Missed: Lack Of Content For Some Drivers
Max Verstappen was one of the biggest focuses in racing during the time the season was run. Verstappen was known for the threat he posed towards a dominant Mercedes team, and his form being stronger than ever. However, he was almost left out from the series, even though he went through some major drama. With a retirement in the opening race and a home race for Red Bull, in what seemed like a frustrating season for him, he was negated to a large extent. Another driver, a victim of the “Cut For Time” element was William’s Driver and promising British driver, George Russell, considered a frontrunner for the Mercedes seat, below current second driver, Valtteri Bottas. He was given his chance to shine in Mercedes, given the nod for a race, after Lewis Hamilton sadly contracted the virus, which was all seemingly completely left out. Putting in an impressive performance despite a disappointing result, he was a big talk for the season, but apparently, not for Netflix.
Nailed: Emphasis On Sebastian Vettel
Sebastian Vettel was one of the highlights of this season. His witty jokes, and playful humor, were massively highlighted. Taking digs at the disappointing Ferrari season, as well as Charles Leclerc’s clothing line being delayed, and his hilarious and sometimes, no holes barred responses were always hilarious to watch. His announcement of joining the Aston Martin team, which came “conveniently” on the anniversary of Ferrari’s 1000GP celebration, after his very public fallout with Ferrari, was given special emphasis. His performances, while below his usual standard, still gained him a podium in a very wet Turkish GP. Going behind-the-scenes of the press meetings he was brutally honest which made for good fun and entertainment for those watching at home, and was seen as “good riddance” after he was forced out of Ferrari.

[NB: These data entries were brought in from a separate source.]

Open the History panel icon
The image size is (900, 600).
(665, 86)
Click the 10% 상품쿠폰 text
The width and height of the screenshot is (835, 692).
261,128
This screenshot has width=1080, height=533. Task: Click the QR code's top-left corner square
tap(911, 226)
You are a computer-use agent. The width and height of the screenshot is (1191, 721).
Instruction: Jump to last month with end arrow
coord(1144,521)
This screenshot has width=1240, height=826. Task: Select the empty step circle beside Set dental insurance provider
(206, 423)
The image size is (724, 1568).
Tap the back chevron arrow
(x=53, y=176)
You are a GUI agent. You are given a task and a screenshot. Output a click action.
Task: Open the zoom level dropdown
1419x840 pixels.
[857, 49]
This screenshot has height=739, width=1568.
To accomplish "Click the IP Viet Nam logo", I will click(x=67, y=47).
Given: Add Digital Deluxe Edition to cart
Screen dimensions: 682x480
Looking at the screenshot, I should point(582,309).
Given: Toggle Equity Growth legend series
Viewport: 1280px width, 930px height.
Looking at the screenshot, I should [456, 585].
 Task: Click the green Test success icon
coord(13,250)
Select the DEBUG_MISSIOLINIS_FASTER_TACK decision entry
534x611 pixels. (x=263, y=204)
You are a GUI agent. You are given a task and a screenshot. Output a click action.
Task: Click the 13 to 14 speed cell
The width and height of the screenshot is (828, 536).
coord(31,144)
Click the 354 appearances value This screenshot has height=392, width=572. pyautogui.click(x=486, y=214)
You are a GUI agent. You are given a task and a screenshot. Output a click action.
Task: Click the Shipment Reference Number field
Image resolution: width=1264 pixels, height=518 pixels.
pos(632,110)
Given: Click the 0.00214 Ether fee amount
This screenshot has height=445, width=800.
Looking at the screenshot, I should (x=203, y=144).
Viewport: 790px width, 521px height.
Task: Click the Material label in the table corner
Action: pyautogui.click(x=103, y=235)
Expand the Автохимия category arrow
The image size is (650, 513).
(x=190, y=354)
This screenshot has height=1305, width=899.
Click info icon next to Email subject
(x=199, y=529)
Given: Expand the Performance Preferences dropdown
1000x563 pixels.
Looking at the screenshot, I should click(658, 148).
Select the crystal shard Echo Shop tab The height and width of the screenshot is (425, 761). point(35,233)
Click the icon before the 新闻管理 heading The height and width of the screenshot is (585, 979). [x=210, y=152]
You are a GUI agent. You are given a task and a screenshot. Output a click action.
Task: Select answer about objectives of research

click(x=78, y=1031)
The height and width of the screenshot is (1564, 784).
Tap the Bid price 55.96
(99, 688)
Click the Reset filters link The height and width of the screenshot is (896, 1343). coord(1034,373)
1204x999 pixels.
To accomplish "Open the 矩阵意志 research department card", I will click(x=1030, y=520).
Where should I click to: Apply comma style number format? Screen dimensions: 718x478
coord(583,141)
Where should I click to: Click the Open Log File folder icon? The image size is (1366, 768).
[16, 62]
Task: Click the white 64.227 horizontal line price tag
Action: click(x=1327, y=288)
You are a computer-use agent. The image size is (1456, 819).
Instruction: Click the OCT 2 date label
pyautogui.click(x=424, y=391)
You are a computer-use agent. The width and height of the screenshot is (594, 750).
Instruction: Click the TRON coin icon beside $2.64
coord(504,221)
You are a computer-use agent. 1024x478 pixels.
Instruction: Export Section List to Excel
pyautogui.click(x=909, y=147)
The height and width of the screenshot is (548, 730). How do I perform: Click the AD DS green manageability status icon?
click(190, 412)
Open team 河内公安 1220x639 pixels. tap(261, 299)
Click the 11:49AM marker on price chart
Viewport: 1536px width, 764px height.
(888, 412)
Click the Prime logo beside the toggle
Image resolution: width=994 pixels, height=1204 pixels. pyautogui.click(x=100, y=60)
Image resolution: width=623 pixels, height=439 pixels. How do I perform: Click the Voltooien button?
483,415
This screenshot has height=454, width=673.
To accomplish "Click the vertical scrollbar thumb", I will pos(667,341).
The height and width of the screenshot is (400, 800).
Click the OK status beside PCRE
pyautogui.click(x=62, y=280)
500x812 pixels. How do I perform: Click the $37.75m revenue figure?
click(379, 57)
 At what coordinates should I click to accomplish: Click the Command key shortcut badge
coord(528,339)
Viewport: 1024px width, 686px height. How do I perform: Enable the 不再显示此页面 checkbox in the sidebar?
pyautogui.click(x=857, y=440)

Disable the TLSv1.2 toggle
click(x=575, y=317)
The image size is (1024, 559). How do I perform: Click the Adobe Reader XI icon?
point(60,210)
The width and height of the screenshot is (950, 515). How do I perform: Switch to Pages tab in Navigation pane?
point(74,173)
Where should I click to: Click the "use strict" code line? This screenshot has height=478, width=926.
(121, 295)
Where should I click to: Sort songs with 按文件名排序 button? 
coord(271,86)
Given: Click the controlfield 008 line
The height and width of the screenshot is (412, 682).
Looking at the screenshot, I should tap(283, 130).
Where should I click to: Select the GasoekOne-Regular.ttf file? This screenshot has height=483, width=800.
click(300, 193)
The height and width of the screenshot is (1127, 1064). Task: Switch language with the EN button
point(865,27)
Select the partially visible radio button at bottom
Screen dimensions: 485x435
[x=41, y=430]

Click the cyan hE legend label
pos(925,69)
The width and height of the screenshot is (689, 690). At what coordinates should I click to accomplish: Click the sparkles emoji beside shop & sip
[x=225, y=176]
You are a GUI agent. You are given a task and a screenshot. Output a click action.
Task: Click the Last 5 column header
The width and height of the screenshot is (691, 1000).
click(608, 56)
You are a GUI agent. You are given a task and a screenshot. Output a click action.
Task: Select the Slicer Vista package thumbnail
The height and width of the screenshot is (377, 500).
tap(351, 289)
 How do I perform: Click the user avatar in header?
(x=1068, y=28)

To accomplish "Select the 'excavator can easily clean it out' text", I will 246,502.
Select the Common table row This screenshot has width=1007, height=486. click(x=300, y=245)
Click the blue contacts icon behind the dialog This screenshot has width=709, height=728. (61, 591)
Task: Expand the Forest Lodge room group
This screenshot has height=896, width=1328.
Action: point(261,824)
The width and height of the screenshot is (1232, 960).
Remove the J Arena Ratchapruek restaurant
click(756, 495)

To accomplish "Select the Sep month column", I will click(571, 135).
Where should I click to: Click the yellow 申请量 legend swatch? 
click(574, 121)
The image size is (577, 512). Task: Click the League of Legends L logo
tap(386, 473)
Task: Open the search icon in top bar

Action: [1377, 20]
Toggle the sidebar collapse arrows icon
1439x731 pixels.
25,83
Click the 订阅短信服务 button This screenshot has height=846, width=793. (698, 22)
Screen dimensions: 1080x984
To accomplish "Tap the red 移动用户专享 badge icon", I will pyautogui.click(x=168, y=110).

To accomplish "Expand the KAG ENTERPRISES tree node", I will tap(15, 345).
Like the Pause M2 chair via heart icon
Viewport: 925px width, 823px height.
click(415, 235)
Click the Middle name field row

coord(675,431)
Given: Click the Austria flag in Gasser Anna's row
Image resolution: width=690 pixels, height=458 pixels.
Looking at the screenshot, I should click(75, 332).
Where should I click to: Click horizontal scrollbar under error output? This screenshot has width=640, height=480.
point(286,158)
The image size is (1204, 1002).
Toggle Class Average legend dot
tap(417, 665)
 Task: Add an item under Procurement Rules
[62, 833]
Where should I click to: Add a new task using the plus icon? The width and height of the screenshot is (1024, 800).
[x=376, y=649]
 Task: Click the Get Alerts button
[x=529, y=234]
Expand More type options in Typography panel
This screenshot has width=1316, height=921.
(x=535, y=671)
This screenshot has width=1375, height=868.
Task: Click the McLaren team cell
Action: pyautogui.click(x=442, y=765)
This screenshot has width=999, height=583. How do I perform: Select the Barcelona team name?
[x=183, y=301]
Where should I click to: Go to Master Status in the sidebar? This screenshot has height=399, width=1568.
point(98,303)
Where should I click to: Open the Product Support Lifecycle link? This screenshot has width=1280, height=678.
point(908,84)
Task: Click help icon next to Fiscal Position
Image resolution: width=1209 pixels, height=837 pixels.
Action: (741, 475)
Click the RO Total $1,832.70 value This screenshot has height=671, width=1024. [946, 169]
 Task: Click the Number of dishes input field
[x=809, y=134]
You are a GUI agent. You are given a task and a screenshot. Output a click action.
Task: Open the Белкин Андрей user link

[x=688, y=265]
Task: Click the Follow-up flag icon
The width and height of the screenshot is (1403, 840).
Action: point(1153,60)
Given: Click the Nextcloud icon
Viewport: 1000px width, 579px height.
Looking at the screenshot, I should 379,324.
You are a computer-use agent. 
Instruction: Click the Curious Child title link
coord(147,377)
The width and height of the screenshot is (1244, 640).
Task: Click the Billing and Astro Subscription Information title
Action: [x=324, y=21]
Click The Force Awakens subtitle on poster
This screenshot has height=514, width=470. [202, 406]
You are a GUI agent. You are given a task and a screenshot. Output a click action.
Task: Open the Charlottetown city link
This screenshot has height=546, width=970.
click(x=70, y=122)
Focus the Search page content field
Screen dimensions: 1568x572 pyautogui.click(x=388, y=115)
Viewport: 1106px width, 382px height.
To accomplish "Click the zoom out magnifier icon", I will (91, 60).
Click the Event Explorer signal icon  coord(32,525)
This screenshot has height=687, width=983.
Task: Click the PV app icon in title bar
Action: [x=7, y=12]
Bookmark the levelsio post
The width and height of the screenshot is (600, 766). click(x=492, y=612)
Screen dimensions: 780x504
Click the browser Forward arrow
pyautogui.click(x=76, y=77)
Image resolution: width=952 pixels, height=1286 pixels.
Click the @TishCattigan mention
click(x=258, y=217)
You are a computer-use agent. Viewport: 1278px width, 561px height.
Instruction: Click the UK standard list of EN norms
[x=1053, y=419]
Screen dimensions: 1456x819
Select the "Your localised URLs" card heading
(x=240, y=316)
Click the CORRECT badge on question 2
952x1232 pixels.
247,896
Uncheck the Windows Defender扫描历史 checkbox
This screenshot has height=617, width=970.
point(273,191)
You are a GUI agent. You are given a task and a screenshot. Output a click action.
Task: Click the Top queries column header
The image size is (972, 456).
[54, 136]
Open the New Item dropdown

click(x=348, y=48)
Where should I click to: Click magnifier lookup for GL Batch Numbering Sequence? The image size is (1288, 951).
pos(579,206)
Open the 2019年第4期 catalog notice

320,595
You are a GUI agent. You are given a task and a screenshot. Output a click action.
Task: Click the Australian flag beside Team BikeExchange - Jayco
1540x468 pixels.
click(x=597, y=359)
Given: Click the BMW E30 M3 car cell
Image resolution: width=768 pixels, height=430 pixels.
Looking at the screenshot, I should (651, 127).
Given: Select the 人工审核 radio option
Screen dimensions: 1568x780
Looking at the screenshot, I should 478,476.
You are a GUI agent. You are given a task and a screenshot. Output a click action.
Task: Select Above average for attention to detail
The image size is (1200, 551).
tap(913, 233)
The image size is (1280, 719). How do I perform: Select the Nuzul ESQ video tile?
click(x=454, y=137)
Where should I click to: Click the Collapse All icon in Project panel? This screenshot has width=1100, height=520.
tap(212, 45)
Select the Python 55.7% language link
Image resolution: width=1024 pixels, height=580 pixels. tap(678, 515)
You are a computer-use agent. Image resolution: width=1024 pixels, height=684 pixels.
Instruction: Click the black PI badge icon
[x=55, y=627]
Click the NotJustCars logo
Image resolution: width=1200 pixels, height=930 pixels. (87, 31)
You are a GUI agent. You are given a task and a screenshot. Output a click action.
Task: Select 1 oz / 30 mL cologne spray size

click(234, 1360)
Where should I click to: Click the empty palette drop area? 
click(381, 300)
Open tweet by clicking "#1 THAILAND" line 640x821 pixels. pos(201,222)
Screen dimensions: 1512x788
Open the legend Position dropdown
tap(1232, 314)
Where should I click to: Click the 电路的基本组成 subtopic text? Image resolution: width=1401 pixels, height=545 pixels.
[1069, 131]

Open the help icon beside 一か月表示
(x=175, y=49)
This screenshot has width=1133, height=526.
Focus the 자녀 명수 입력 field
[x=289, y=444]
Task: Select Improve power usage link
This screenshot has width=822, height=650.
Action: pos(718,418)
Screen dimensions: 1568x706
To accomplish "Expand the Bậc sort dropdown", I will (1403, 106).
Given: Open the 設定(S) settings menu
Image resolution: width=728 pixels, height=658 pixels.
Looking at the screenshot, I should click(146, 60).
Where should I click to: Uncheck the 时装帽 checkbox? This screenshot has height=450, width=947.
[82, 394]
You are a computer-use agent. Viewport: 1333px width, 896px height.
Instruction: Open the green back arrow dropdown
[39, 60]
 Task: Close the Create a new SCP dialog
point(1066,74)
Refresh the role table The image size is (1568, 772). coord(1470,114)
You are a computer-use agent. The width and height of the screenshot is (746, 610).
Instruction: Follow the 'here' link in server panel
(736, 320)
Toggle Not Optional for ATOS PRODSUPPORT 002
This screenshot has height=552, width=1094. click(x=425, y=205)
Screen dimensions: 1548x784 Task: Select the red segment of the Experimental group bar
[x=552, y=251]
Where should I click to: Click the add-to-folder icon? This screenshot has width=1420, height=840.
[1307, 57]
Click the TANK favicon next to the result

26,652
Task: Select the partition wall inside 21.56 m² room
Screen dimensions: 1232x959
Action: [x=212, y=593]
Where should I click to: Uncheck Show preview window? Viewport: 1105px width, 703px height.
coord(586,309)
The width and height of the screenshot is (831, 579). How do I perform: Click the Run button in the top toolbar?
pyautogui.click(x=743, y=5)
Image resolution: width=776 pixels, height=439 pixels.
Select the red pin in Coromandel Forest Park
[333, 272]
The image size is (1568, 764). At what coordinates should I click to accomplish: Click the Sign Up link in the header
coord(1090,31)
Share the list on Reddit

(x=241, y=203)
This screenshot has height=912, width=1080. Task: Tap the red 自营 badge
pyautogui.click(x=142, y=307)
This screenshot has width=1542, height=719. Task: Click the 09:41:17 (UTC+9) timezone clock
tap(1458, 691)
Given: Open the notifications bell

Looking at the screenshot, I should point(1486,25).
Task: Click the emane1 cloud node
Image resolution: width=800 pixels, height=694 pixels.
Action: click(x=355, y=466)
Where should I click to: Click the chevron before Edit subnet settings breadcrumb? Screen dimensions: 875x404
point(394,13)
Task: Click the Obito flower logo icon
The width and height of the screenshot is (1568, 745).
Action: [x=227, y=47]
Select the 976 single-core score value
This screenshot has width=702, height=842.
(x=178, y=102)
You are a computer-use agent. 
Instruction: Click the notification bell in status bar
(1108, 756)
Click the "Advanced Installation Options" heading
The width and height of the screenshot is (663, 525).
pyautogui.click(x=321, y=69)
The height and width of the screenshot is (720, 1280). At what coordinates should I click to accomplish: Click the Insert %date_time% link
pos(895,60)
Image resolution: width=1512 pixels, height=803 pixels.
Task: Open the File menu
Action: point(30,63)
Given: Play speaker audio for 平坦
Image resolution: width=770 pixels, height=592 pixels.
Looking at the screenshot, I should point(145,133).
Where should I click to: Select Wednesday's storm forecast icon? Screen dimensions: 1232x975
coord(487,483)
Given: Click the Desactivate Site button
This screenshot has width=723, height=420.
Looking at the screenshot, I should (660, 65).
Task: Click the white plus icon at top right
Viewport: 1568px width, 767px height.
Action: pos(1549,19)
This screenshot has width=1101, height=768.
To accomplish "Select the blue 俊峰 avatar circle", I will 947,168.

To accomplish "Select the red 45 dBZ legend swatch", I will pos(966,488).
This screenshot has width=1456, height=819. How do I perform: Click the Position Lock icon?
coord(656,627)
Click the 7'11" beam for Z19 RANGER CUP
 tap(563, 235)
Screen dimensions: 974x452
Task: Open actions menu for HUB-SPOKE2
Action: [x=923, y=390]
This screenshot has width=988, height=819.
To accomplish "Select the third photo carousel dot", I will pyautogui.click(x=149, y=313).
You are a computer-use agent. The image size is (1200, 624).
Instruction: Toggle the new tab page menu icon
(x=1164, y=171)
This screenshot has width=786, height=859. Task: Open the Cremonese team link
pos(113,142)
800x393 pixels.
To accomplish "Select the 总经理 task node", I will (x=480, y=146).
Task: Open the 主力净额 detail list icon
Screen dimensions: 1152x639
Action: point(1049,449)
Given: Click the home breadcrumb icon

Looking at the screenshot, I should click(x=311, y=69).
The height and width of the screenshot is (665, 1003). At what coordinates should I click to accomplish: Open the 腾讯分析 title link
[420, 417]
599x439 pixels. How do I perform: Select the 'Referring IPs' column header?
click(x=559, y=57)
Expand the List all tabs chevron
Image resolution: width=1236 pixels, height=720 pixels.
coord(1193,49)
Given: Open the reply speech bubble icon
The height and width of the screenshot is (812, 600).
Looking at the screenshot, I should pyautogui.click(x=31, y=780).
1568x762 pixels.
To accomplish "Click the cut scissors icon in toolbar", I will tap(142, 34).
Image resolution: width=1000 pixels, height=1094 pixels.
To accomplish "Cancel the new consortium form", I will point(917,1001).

Missed: Dramatizing the Grosjean Crash at Bahrain
One of the biggest incidents of the season came in the final stages of the Formula 1 season as Romain Grosjean, now labelled as the “man who walked out of fire”, was the victim of a crash in his HAAS F1 car. He went into a steel barrier, and up in flames. While, thankfully, he got out of there alive and only suffering burns on his hands and body, the whole ordeal was stretched out and used for intense drama. While driver reactions and the inclusion of his family, along with the scenes of his return was greatly appreciated, it was stretched out to much longer than it originally was, and used simply as a plot point. The dramatization of the crash being shown over and over again is something Daniel Ricciardo had criticized in the past. However, the heartfelt messages from his family and his own account of the event were important and appreciated by viewers.